Одно время за хилой и тоненькой стенкой моей квартиры в панельном доме проживала некая особа. Она была грандиозна и необъятна. Воображаемый поперечный срез ее руки был равен полутора объемам моей грудной клетки. А я ведь вполне нормальный, среднеразвитый мужчина, хоть и немолодых лет.
Однажды в жаркий, изматывающий, почти нестерпимый летний московский день по какой-то бытовой надобности — кажется, попросить щепоточку соли — я позвонил в ее дверь. И она явилась мне, облаченная в белый жесткий, явно металлической прочности бюстгальтер и огромные черные, пережимавшие, почти перерезавшие ее тесной резинкой пополам, сатиновые трусы. Вид ее подавляющей мощи был незабываем. Я замер.

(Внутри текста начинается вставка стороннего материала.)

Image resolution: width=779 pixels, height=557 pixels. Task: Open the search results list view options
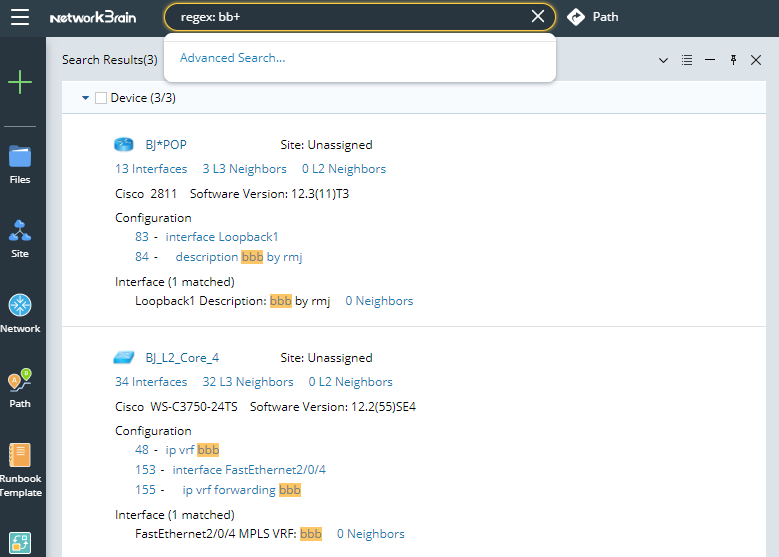(x=687, y=60)
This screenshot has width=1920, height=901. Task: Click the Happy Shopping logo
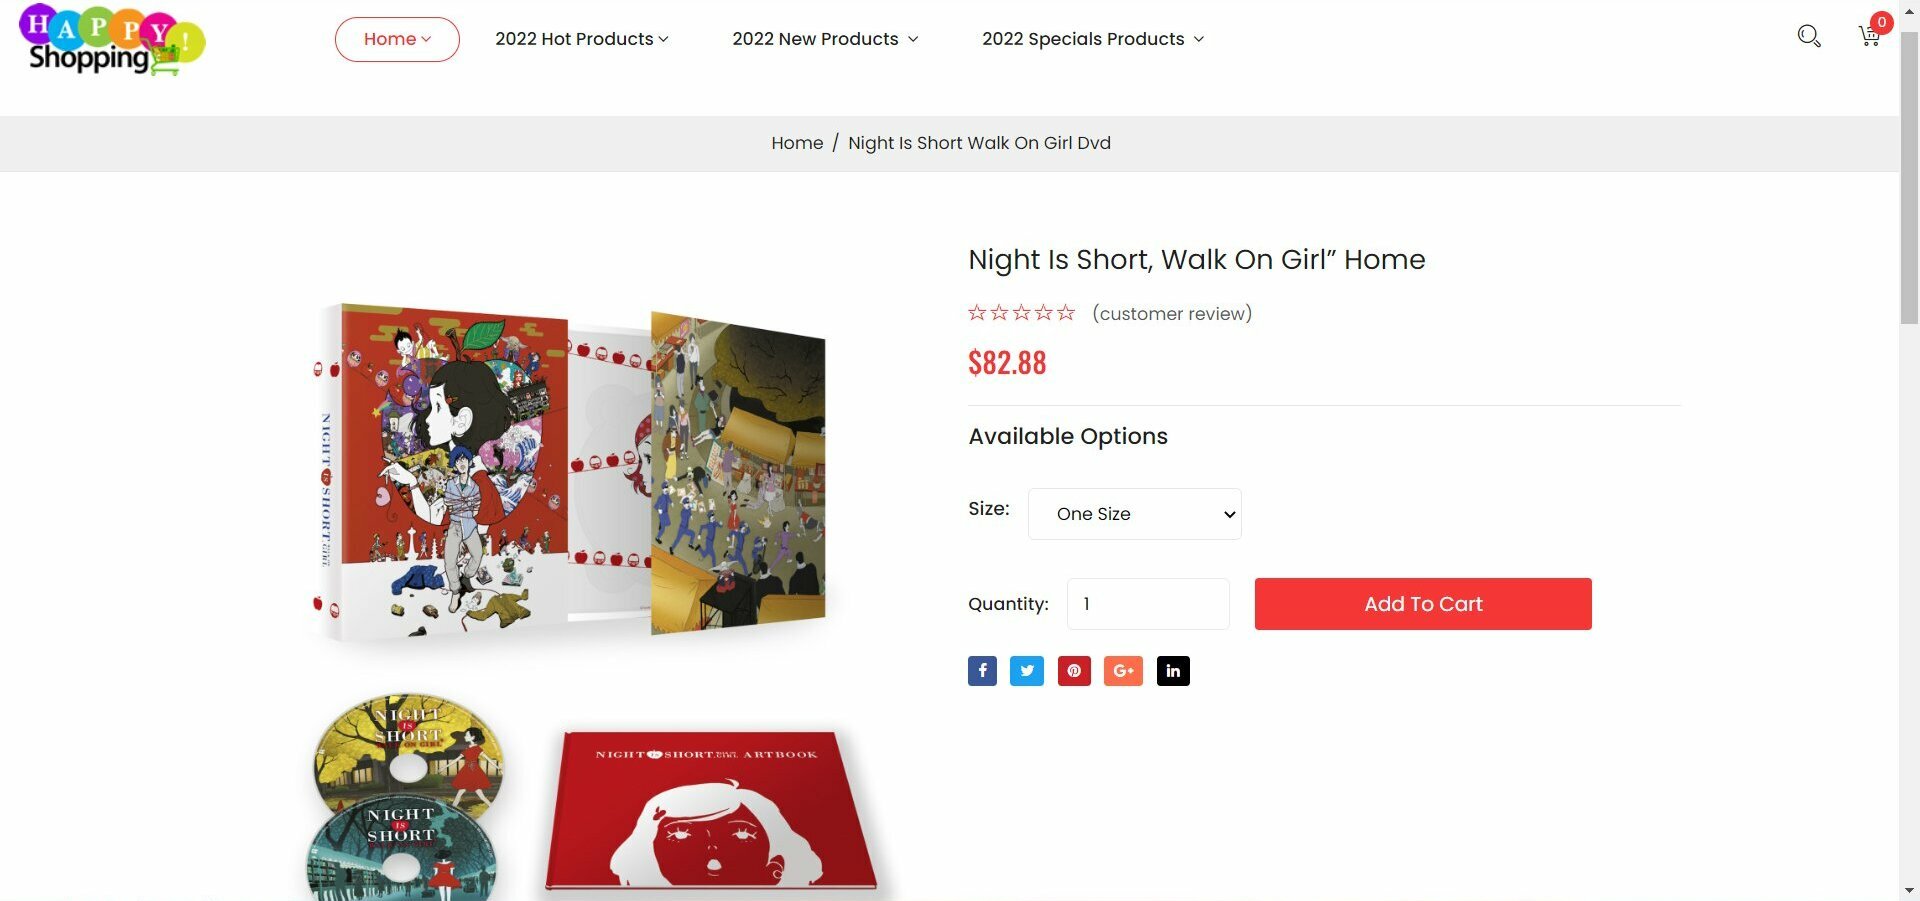pos(112,40)
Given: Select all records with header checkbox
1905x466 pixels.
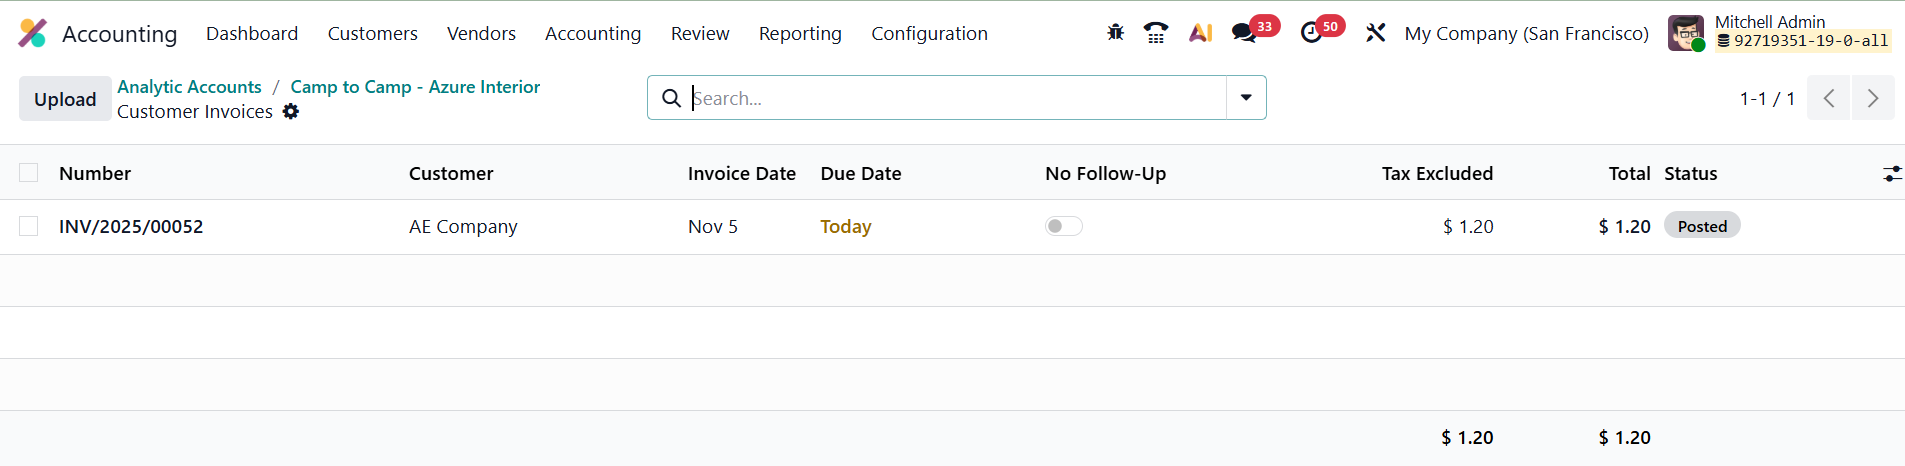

Она долго, тяжело и мрачно смотрела на меня. Потом закрыла дверь, так и не спросив о причине моего появления.
Между тем муж ее, некрупный и ласковый мужчина, нежно именовал ее Панночкой. Будучи по профессии портным, шил ей обтягивающие, изукрашенные якорьками и волнами матросочки и коротенькие плиссированные подростковые юбчонки. Он выходил на площадку, деликатно нажимал на мой дверной звонок и улыбаясь приглашал поглядеть на Панночкины обновки. Я шел. Я был единственным зрителем этого уникального дефиле. Она выглядела действительно неподражаемо. Ни с чем несравнимо. Впрочем, она была незабываема в любом виде. Муж пребывал в несказанном восторге от произведенного впечатления. Молча он переносил свой очередной триумф, сглатывал слюну и делал кивок в мою сторону, как бы раскланиваясь. Потом обращался к ней с неизменным предложением:
— Панночка, пойдем, я сделаю тебе мясной укольчик.
Она оглядывалась на меня и величаво следовала в глубину их неглубокой двухкомнатной квартиры. Я тихонько и тоже умиротворенно притворял за собою дверь.

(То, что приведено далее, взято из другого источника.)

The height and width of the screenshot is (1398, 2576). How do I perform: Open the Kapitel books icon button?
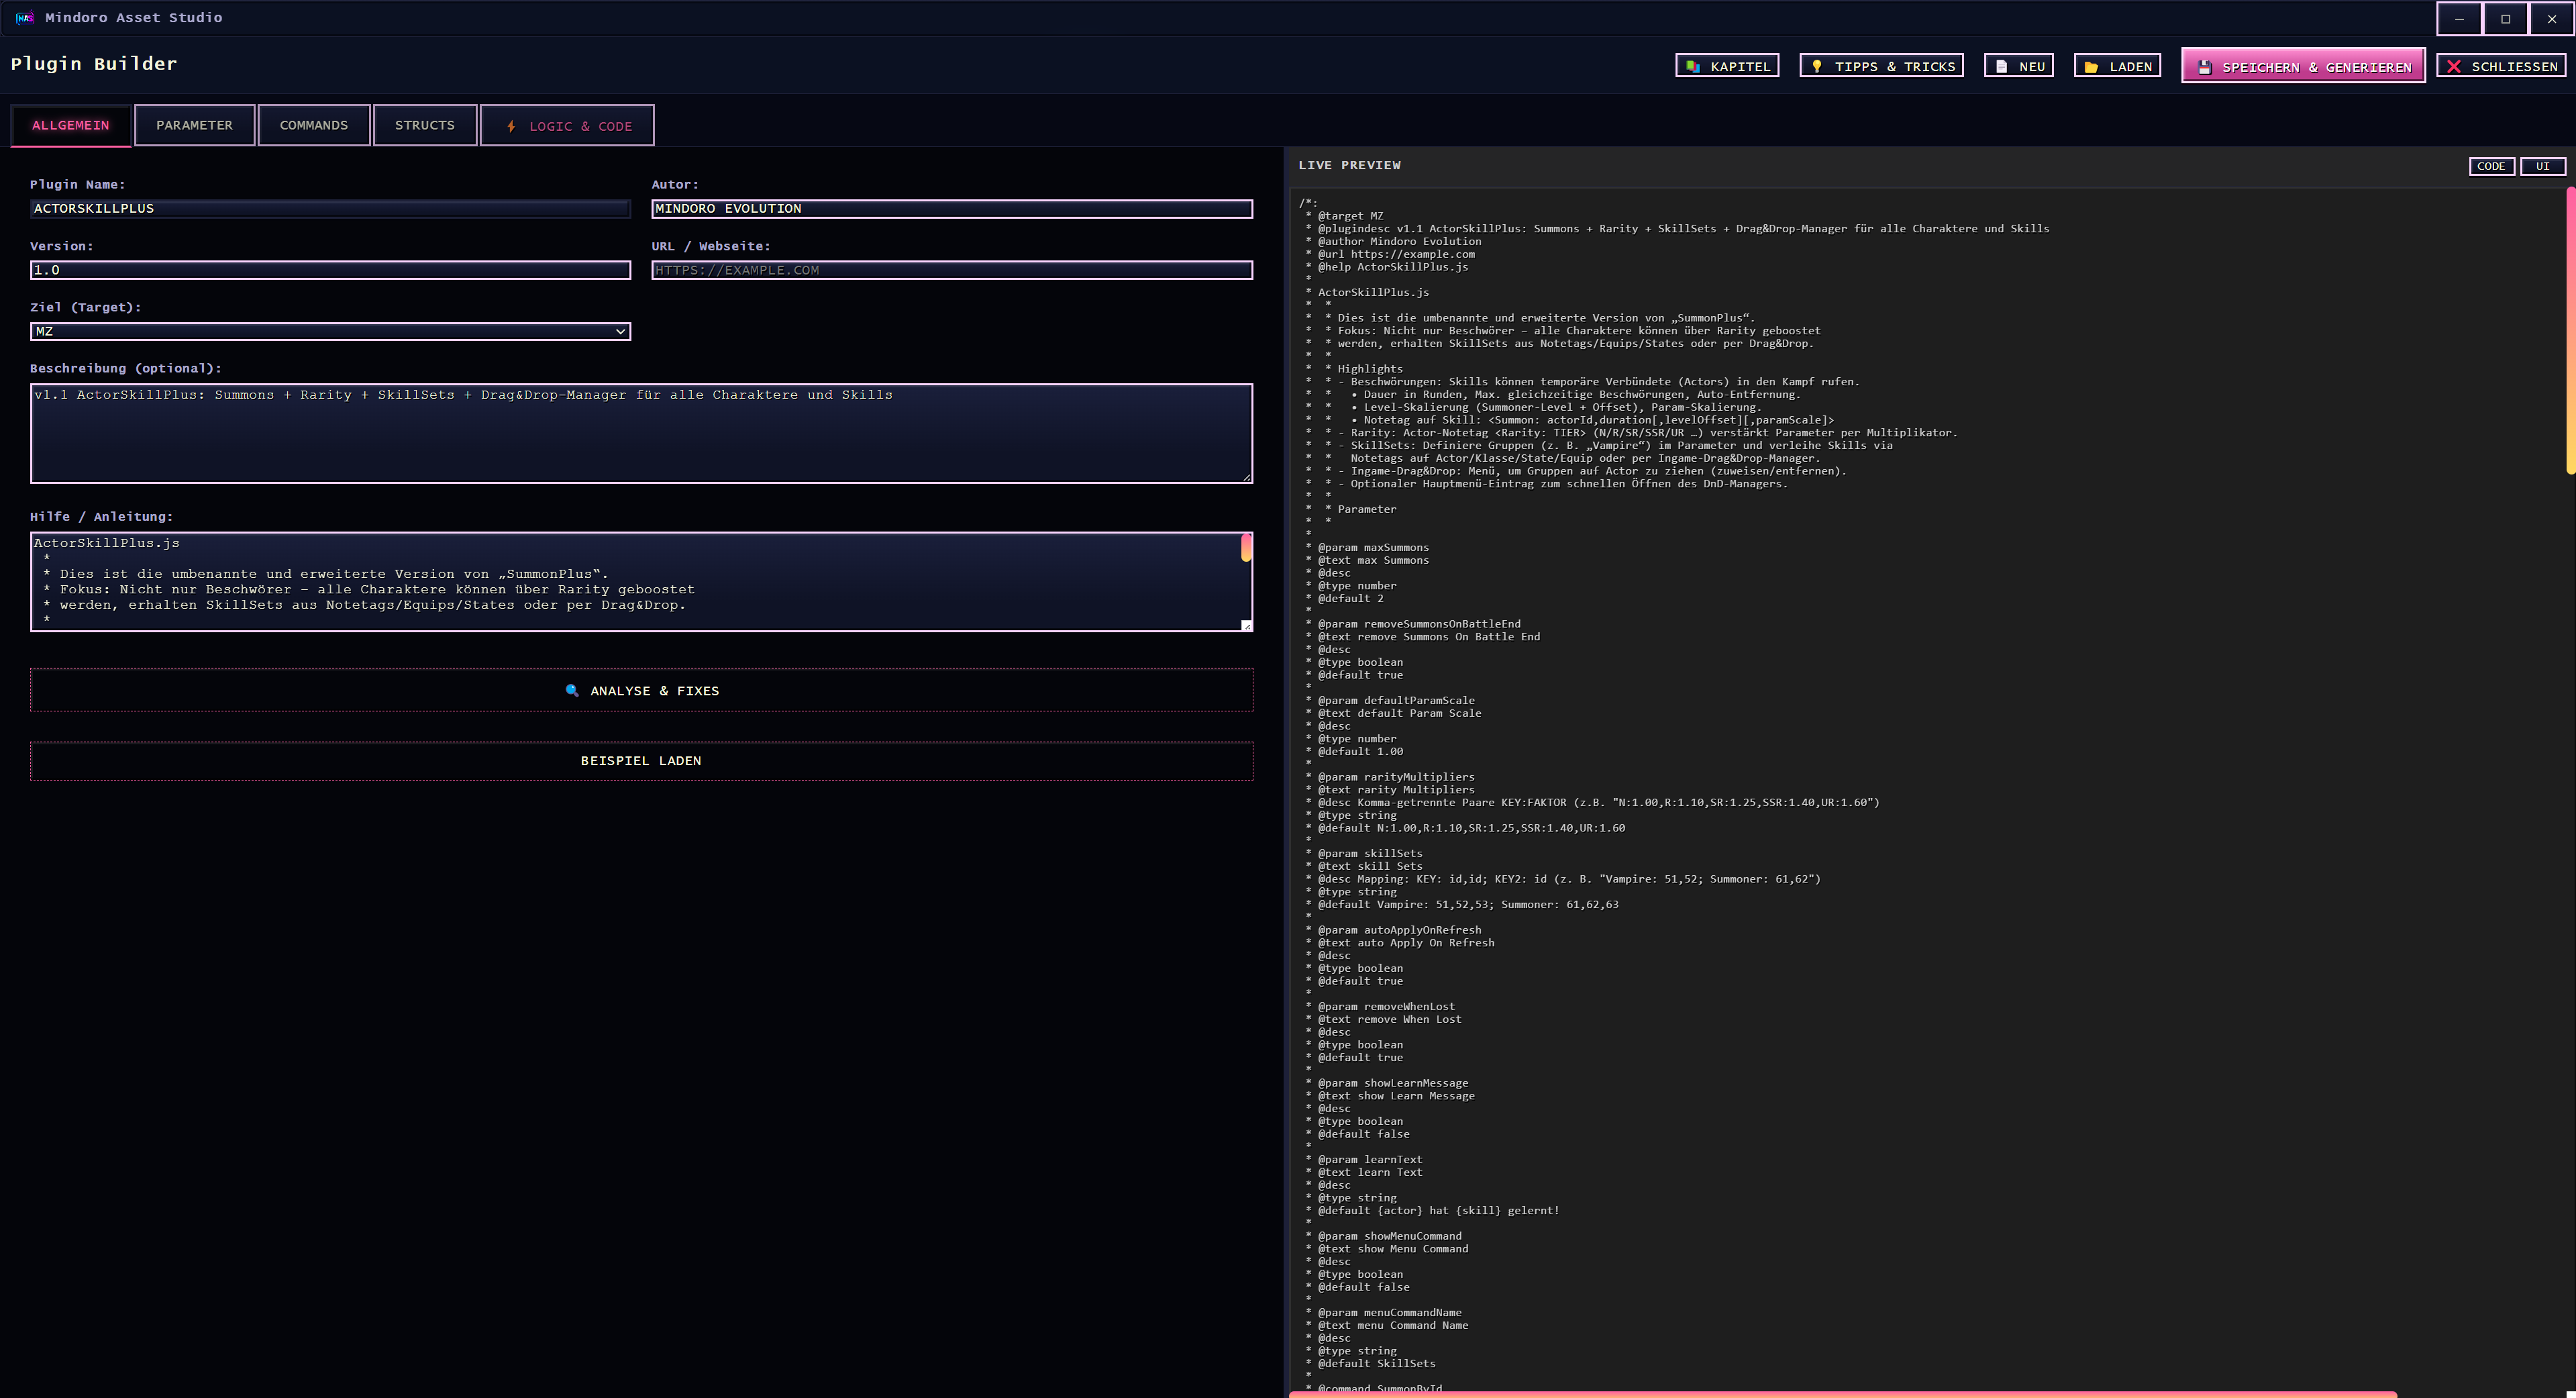1693,66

Так вот, восприняв в себя очередной “мясной укольчик”, Панночка мирно засыпала. И тут начиналось. Весь дом содрогался от неистового и неостановимого храпа. Поначалу я по глупости принимался стучать в стенку и по батареям отопления. Натягивал тренировочный костюм, выскакивал на лестничную площадку и колотил ногами в ее дверь. Из нижних квартир тоже высыпали их обитатели, вопрошая:
— Что случилось? Что случилось?
Спрашивали и удивлялись, пока не привыкли.
Но я привыкнуть не мог. Я по-прежнему без всякого видимого эффекта колотил в их дверь. Ласковый муж, видимо, как те приближенные и благодарные ученики богатырей, свыкся, не ощущал никакого дискомфорта. Всякий раз поутру я наблюдал его бодрым и свежим, покидающим пределы своего невероятного рокочущего семейного гнезда для продолжения вполне обычной жизни и исполнения нехитрых профессиональных и социальных функций. Да, он был адепт. Посвященный и приближенный. Весьма даже близко приближенный. Со мной все обстояло иначе, хотя я вовсе не походил да и не хотел походить на врага. Но и на роль посвященного в своей бесполезной и беспомощной ярости не годился.
По всей вероятности, в отличие от древних и умудренных, умевших регулировать подобного рода энергии, моя соседка, как всякий наивный природный феномен, не знала, не умела и не хотела учиться развивать свой дар и управлять им. Она была ленива и не любопытна. Она просто расходовала его, не понимая ни всей исключительной ценности, ни губительности его неуправляемого исхода. Я съехал. Впоследствии до меня дошли слухи, что она неожиданно стала тончать, худеть. В результате буквально за какие-то если не дни, то недели сошла на нет. Это и было, на мой взгляд, проявлением действия случайно и не по заслугам доставшейся ей силы, ее же саму и погубившей. А может, я и не прав. Мало ли сейчас на белом свете хворей и недугов, могущих буквально за месяц свести абсолютно здорового человека в могилу. Мир тебе и с тобой, милая Панночка! Я помню тебя. А теперь вот благодаря сим строчкам небольшое количество из числа необъятного человечества тоже узнает про тебя. И, может, какой будущий ученый-академик по этим крохам восстановит в своих серьезных кропотливых исследованиях твой исчезнувший бесподобный телесно-магический феномен. Мир тебе!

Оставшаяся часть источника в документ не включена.